##### Provided information
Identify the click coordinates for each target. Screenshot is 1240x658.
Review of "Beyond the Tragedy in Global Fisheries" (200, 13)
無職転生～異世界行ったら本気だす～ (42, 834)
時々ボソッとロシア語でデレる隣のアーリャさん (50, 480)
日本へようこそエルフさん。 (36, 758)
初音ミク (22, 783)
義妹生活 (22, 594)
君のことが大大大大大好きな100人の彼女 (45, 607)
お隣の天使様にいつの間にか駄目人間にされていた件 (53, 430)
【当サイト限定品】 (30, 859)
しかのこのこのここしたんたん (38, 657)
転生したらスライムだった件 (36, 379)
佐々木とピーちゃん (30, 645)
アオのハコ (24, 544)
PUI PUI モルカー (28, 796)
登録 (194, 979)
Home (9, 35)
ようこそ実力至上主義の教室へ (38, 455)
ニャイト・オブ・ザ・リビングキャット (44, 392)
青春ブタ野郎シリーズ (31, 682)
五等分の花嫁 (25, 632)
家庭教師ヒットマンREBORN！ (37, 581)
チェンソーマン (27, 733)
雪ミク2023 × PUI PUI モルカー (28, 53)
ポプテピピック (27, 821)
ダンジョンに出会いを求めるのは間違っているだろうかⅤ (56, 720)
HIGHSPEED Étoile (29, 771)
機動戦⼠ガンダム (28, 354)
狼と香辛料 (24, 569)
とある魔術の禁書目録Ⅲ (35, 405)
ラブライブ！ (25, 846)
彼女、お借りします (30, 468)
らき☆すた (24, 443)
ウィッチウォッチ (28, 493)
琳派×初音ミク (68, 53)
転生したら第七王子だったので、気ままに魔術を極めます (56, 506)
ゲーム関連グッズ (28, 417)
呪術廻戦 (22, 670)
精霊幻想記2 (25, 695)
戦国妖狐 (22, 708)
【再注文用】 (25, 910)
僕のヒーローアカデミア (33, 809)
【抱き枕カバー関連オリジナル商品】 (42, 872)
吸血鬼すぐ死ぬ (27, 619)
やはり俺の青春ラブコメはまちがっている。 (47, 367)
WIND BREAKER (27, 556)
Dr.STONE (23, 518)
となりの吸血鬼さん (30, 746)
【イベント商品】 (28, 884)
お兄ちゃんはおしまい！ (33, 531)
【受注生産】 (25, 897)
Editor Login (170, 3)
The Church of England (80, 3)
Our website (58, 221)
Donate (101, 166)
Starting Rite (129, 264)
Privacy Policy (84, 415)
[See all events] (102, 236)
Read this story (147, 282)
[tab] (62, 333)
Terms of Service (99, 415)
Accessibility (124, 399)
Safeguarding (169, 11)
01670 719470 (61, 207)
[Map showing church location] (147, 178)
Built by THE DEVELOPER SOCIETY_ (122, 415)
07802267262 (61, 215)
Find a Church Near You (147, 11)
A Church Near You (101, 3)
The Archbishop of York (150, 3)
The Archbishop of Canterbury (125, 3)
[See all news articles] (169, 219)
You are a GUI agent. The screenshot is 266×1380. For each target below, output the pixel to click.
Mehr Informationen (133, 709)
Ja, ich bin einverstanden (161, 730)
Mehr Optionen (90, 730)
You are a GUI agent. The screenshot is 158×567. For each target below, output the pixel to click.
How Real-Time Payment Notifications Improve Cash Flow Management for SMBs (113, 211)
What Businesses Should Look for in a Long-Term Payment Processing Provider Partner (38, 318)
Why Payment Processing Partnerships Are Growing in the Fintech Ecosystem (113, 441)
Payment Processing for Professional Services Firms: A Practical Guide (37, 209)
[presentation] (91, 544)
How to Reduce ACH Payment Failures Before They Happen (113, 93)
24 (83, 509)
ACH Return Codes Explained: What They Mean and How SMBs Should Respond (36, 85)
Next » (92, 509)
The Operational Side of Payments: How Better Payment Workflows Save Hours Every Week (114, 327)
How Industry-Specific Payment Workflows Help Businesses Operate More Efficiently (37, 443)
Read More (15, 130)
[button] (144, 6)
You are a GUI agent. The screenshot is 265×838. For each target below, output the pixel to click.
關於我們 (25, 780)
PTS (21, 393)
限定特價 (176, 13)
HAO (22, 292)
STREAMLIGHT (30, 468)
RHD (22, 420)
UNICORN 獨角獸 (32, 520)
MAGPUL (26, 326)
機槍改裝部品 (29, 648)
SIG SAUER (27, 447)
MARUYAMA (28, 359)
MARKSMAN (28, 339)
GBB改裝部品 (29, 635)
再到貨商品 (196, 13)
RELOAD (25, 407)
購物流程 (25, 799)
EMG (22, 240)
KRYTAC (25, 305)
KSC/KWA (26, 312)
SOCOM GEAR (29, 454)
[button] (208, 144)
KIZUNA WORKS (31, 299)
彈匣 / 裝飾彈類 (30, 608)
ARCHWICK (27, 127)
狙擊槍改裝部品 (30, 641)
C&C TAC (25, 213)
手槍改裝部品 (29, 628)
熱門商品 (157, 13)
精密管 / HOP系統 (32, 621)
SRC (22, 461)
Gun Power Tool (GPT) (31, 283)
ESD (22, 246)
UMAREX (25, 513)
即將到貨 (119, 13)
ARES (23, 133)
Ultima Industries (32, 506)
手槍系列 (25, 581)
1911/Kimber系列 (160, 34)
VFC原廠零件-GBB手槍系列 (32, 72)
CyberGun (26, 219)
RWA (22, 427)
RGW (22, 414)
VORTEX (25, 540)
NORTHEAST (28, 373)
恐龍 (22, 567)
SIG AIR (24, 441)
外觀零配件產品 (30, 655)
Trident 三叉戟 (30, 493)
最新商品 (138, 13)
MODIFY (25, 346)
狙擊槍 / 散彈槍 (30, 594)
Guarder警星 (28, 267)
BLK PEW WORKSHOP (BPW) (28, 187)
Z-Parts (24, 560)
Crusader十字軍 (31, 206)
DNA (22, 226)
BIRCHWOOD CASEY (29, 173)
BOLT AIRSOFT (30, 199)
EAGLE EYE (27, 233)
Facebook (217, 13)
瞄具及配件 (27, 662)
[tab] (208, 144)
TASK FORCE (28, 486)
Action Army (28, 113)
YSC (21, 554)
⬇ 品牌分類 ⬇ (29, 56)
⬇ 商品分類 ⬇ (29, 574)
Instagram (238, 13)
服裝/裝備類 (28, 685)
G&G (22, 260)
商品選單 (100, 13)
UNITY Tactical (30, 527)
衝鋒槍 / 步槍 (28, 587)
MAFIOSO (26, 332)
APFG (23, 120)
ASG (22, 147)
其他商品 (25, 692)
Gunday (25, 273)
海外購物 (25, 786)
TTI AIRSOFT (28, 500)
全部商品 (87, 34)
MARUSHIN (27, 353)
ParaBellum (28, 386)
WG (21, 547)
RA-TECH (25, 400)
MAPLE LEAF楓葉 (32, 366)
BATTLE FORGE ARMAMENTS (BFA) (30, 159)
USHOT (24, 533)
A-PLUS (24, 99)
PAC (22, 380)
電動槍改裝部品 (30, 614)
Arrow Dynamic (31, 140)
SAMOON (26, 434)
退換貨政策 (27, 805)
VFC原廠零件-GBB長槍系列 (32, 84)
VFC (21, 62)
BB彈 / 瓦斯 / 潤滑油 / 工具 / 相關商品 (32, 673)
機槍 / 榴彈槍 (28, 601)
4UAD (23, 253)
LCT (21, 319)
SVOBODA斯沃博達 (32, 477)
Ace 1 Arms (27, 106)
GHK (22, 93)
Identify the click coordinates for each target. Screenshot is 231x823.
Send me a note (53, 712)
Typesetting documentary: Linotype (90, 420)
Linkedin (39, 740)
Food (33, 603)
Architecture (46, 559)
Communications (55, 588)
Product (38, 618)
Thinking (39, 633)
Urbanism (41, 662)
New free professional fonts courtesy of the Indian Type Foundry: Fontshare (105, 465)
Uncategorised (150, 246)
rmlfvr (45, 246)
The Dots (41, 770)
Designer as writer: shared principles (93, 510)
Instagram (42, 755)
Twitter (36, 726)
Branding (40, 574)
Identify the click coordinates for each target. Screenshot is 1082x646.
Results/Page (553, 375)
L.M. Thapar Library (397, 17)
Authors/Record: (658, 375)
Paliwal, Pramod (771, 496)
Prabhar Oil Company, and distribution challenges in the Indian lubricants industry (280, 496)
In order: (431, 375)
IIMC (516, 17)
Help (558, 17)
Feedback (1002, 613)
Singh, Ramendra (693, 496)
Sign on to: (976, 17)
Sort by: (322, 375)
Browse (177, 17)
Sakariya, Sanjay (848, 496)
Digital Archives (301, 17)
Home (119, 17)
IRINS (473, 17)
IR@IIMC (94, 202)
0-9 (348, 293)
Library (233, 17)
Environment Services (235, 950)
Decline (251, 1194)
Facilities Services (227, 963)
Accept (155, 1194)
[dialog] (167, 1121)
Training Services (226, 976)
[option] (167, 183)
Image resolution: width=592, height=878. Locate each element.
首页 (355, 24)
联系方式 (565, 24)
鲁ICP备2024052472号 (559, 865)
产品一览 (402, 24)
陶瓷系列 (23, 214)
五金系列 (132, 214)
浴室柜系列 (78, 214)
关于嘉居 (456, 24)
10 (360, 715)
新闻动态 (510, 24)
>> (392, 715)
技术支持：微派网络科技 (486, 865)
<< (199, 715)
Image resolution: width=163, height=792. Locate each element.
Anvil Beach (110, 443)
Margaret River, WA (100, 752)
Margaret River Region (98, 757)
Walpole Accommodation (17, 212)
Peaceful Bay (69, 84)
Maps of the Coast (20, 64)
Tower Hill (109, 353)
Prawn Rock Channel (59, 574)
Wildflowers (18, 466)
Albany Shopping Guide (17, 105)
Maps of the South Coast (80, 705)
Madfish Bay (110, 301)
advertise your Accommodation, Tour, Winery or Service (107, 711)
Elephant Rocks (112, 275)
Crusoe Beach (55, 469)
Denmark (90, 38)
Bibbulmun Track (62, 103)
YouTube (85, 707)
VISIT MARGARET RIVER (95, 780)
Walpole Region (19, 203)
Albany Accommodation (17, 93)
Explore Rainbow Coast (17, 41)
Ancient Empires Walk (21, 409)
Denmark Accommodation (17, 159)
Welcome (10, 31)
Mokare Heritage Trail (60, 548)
##########
Copy out everything in the data above from the line containing "Our website (58, 221)" down to the line containing "Find a Church Near You (147, 11)", both lines included, without changing anything.

Our website (58, 221)
Donate (101, 166)
Starting Rite (129, 264)
Privacy Policy (84, 415)
[See all events] (102, 236)
Read this story (147, 282)
[tab] (62, 333)
Terms of Service (99, 415)
Accessibility (124, 399)
Safeguarding (169, 11)
01670 719470 (61, 207)
[Map showing church location] (147, 178)
Built by THE DEVELOPER SOCIETY_ (122, 415)
07802267262 (61, 215)
Find a Church Near You (147, 11)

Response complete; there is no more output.